Wolfram says he will refuse because of the bunny ears, because Yuuri hates rabbits (the mascot of Seibu Lions opposite team is an orange rabbit). Cherie mentions Wolfram used to love rabbits as a kid, because cats grabbed the attention of Gwen, and that they need Wolfram's help to cure Yuuri's rabbit-hate. (Yuuri is thinking he doesn't hate rabbits just that mascot from that team).
Yuuri calls Wolfram 'Honey-chan', and Wolfram gets angry and tells him that because he's younger he doesn't have a right to call him that. (Yuuri monologues that 'it hurt him to have Wolf remind him he is younger’)
When Yuuri mentions the lost item made by Greta, Cherie-sama remembers the 'pig soap' that Wolfram made for her.

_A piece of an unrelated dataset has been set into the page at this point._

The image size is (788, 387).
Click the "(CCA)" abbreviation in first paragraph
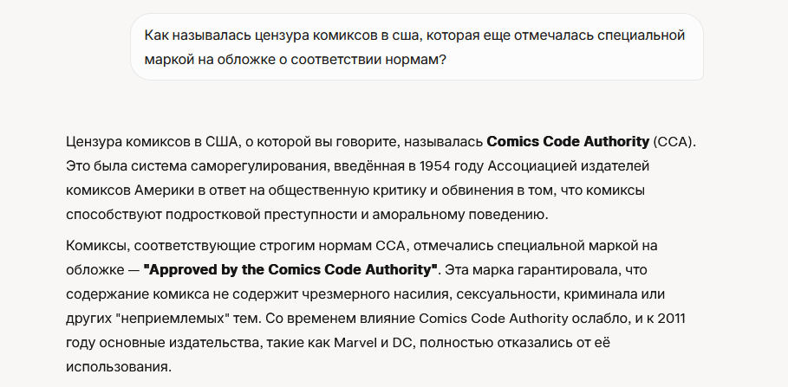coord(674,141)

To which Wolfram mentions that it wasn't a pig, it was, of course, Cherie-sama herself. XD Cherie sama goes speechless due to the shock and Yuuri pulls Wolfram by the hand, and trots away from that place; so that he wouldn't see them fight.
Wolfram and Yuuri are alone again, and when Yuuri reveals he needs the necklace because he's going with Greta to the zoo the next day, Wolfram starts unbuttoning his shirt.

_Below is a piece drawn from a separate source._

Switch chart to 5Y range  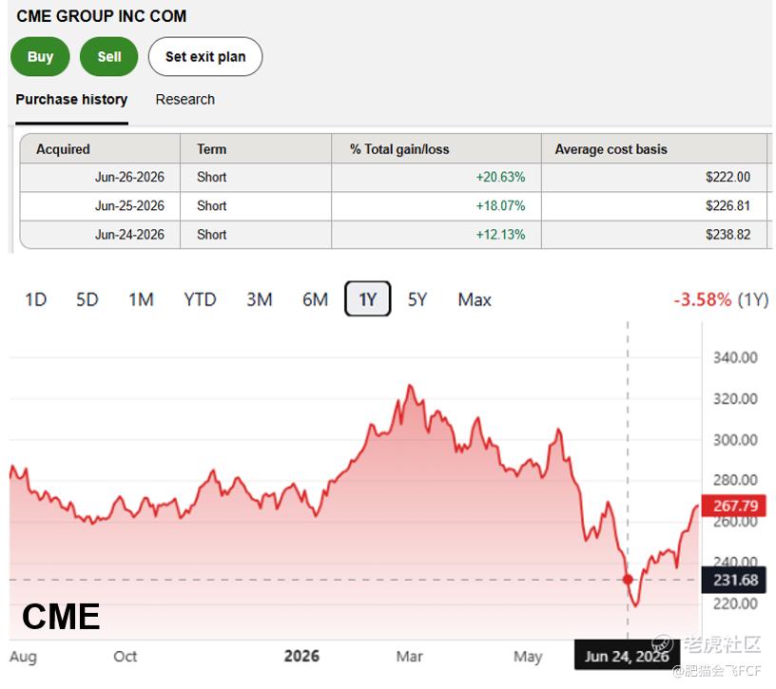coord(417,299)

Yuuri panics saying he shouldn't be exposing his skin , people could see him ! What if some younger girl saw his bare exposed chest!  Yuuri is making a huge scene as if Wolfram were undressing. He seems jealous that someone might steal a glimpse of his beautiful chest.
At any rate, Wolfram shows him a necklace, just like Yuuri's. So it turns out that Greta made the same necklace for all 3 people in the family, Wolf, Yuuri and herself. Yuuri also notices that the stone used in all 3 are the color of Wolfram's eyes.
Wolfram says he will lend it to Yuuri for the zoo trip.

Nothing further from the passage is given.